Performing manual definition updates and checking definition version
All anti-malware clients depend on a constant stream of updates to be successful in protecting against new threats. Depending on how your SCEP policies are configured, it is possible for a user to perform a manual definition update. This section will detail the procedures for updating the client through the SCEP user interface.
Getting ready
Open the SCEP client User Interface (UI) by navigating to the Start menu under All Programs, or double-clicking on the SCEP shield icon in the system tray, as shown in the following screenshot:
How to do it...
- Within the SCEP UI, select the Update tab, as shown in the following screenshot:
- Click on the Update button to launch a manual definition update.
- Once the update is complete, the value for Definitions last checked should change.
How it works...
If you've built your SCEP policies with multiple update sources, the SCEP client will first attempt to pull a definition update from the source listed first in the policy. If that source is not available, it will default to the second update source in the policy, and so on.
Note
One thing to be aware of is that if your SCEP policy points the clients to an internal resource, such as Windows Server Update Services (WSUS) that has long intervals for synchronizing with Microsoft Updates, it is possible that your clients won't receive the most up-to-date definition file. For this reason, it's a best practice to set the synchronization interval to a minimum of three times per day.
If you are using WSUS or Microsoft Updates to provide SCEP definitions, an event will be logged in the Windows Update logfile, %SystemDrive%\Windows\WindowsUpdate.log. If you are utilizing UNC file shares to provide definitions, the Windows Update logfile will not be updated as the UNC delivery method does not utilize the automatic updates agent component of Windows.
You may have noticed in the previous example that both the virus definition and spyware definition file have the same version number; this is because Microsoft utilizes a unified definition file. Virus definitions, spyware definitions, and engine updates all come in the same package.
There's more...
With something as vital to the security of PC as steady stream of new defintions is fortunate that Microsoft has provided a number of alternate sources. This helps to ensure that if one source of definitions becomes unavailable, then the client can fail over to another source.
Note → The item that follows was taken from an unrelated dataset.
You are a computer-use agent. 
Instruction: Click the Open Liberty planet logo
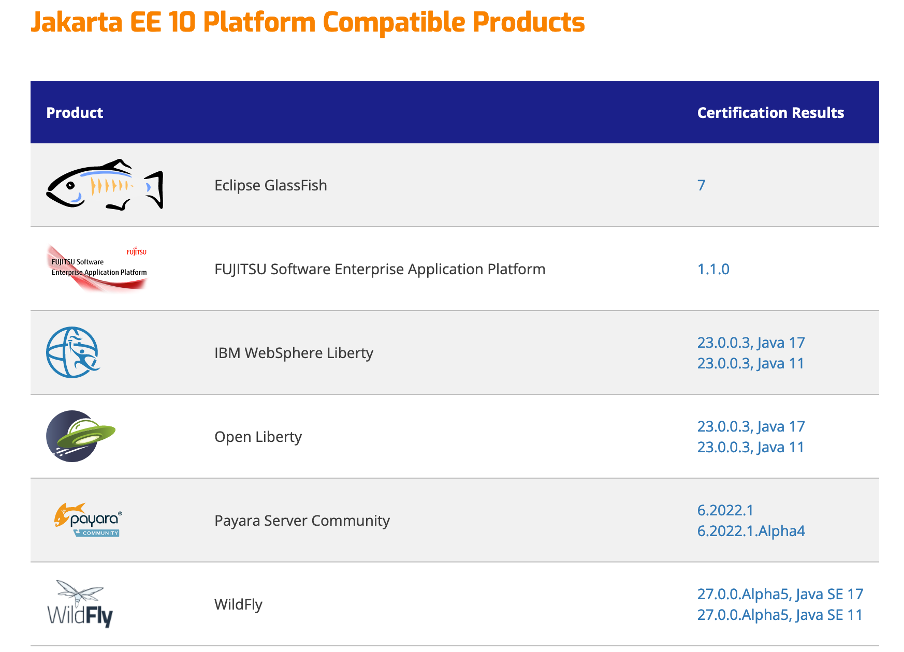[81, 436]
In addition to providing SCEP definitions through Microsoft Updates, Microsoft also provides SCEP definitions as a self-contained executable file on their Malware Protection Center website, which is as follows: http://www.microsoft.com/security/portal/
The screenshot of the previous link is as follows:
From this web page, you can download either the 32-bit or 64-bit version of the definition file, as well as updates for the NIS service. The file mpam-fe.exe (for 32 bit) or mpam-fex64.exe (for 64 bit) contains a full update for both the anti-virus and anti-spyware definitions, as well as the most up-to-date engine version. Once the file is downloaded, simply executing it will update your SCEP client automatically.
As SCEP is not considered by Microsoft to be a core piece of OS software, it will be necessary to opt-in to receive SCEP updates through Windows Updates if your SCEP client is attempting to connect directly to Microsoft Updates on the Internet. This is accomplished by opening the Windows Update interface in Control Panel and clicking on Get updates for other Microsoft products and agreeing to the end user license agreement.
This is something to be particularly aware of when creating new images that include the SCEP client. Whether a system has been opted-in or not, it will still be able to receive definitions from internal resources, such as WSUS or UNC file share.